Records supplied

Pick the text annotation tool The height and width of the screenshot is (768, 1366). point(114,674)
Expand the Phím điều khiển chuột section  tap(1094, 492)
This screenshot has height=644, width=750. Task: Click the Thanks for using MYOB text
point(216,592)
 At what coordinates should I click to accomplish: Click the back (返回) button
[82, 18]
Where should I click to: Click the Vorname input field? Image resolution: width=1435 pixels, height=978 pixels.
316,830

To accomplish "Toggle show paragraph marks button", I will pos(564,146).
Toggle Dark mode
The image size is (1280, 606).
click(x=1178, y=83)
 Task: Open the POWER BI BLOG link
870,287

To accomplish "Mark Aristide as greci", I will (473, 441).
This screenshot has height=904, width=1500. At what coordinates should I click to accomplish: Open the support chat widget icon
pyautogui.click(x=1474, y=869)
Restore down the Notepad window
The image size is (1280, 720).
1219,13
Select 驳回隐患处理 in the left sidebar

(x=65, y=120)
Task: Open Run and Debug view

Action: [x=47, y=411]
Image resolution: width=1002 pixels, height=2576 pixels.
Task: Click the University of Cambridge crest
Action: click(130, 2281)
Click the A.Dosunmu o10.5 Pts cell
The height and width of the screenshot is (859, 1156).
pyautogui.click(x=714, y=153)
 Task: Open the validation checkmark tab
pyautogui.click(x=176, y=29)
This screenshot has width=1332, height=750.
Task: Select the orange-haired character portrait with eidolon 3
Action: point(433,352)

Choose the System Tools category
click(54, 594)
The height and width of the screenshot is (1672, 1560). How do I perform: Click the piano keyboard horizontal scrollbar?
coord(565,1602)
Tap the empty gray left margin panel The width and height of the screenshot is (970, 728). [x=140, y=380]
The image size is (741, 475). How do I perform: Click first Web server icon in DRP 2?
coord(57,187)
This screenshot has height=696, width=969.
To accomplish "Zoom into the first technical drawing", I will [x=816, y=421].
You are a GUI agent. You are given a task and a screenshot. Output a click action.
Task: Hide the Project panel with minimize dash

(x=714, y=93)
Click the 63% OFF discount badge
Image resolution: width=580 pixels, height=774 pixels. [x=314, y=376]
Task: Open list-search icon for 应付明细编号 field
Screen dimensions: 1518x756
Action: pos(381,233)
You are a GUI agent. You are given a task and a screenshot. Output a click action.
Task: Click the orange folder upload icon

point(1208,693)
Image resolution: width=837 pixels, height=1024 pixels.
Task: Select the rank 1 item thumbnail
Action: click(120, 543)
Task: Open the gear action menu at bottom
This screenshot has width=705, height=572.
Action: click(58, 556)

What to work on
Retype every one of the items above character for character, with no line changed or left out.

Result
Pick the text annotation tool The height and width of the screenshot is (768, 1366). point(114,674)
Expand the Phím điều khiển chuột section  tap(1094, 492)
This screenshot has height=644, width=750. Task: Click the Thanks for using MYOB text
point(216,592)
 At what coordinates should I click to accomplish: Click the back (返回) button
[82, 18]
Where should I click to: Click the Vorname input field? Image resolution: width=1435 pixels, height=978 pixels.
316,830

To accomplish "Toggle show paragraph marks button", I will pos(564,146).
Toggle Dark mode
The image size is (1280, 606).
click(x=1178, y=83)
 Task: Open the POWER BI BLOG link
870,287

To accomplish "Mark Aristide as greci", I will (473, 441).
This screenshot has height=904, width=1500. At what coordinates should I click to accomplish: Open the support chat widget icon
pyautogui.click(x=1474, y=869)
Restore down the Notepad window
The image size is (1280, 720).
1219,13
Select 驳回隐患处理 in the left sidebar

(x=65, y=120)
Task: Open Run and Debug view

Action: [x=47, y=411]
Image resolution: width=1002 pixels, height=2576 pixels.
Task: Click the University of Cambridge crest
Action: click(130, 2281)
Click the A.Dosunmu o10.5 Pts cell
The height and width of the screenshot is (859, 1156).
pyautogui.click(x=714, y=153)
 Task: Open the validation checkmark tab
pyautogui.click(x=176, y=29)
This screenshot has width=1332, height=750.
Task: Select the orange-haired character portrait with eidolon 3
Action: point(433,352)

Choose the System Tools category
click(54, 594)
The height and width of the screenshot is (1672, 1560). How do I perform: Click the piano keyboard horizontal scrollbar?
coord(565,1602)
Tap the empty gray left margin panel The width and height of the screenshot is (970, 728). [x=140, y=380]
The image size is (741, 475). How do I perform: Click first Web server icon in DRP 2?
coord(57,187)
This screenshot has height=696, width=969.
To accomplish "Zoom into the first technical drawing", I will [x=816, y=421].
You are a GUI agent. You are given a task and a screenshot. Output a click action.
Task: Hide the Project panel with minimize dash

(x=714, y=93)
Click the 63% OFF discount badge
Image resolution: width=580 pixels, height=774 pixels. [x=314, y=376]
Task: Open list-search icon for 应付明细编号 field
Screen dimensions: 1518x756
Action: pos(381,233)
You are a GUI agent. You are given a task and a screenshot. Output a click action.
Task: Click the orange folder upload icon

point(1208,693)
Image resolution: width=837 pixels, height=1024 pixels.
Task: Select the rank 1 item thumbnail
Action: click(120, 543)
Task: Open the gear action menu at bottom
This screenshot has width=705, height=572.
Action: click(58, 556)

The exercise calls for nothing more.